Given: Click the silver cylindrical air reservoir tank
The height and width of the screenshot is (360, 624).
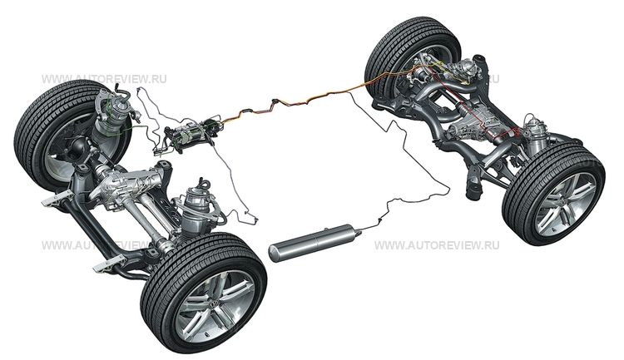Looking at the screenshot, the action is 312,242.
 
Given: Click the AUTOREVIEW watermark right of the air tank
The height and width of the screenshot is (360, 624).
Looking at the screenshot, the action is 436,245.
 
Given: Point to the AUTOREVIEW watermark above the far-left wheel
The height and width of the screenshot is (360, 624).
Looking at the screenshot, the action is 104,79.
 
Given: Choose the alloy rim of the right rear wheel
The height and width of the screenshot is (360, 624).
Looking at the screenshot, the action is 566,204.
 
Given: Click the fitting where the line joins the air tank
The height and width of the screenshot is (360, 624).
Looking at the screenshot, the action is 359,229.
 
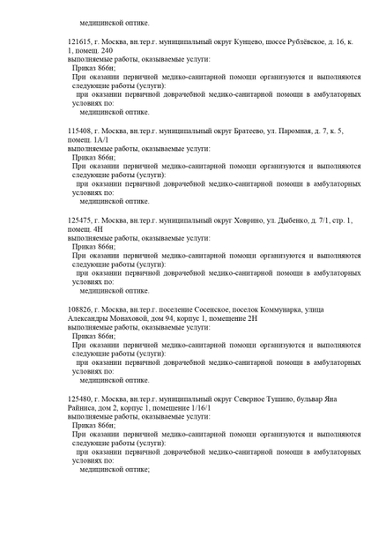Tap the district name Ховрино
point(235,220)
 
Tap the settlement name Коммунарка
point(294,309)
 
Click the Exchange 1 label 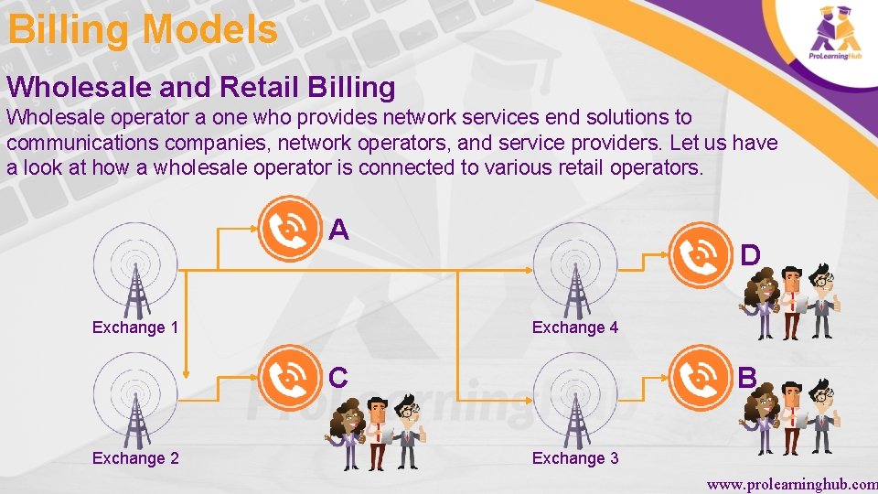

| What to do |
Add -74 to every coordinate number in the answers, and write out all of the material above again with its requests, leaving out the pictures.

| Written response |
Given: Click the silver cylindrical air reservoir tank
The height and width of the screenshot is (360, 624).
Looking at the screenshot, the action is 238,168.
 
Given: Click the AUTOREVIEW watermark right of the air tank
The height and width of the screenshot is (360, 624).
Looking at the screenshot, the action is 362,171.
 
Given: Point to the AUTOREVIEW watermark above the far-left wheel
The height and width of the screenshot is (360, 624).
Looking at the screenshot, the action is 30,5.
 
Given: Choose the alloy rim of the right rear wheel
The height and width of the screenshot is (360, 624).
Looking at the screenshot, the action is 492,130.
 
Given: Click the fitting where the line joins the air tank
The height and width of the screenshot is (360, 624).
Looking at the screenshot, the action is 285,155.
 
Tap the district name Ховрино
point(161,146)
 
Tap the settlement name Коммунарка
point(220,235)
 
Click the Exchange 1 label 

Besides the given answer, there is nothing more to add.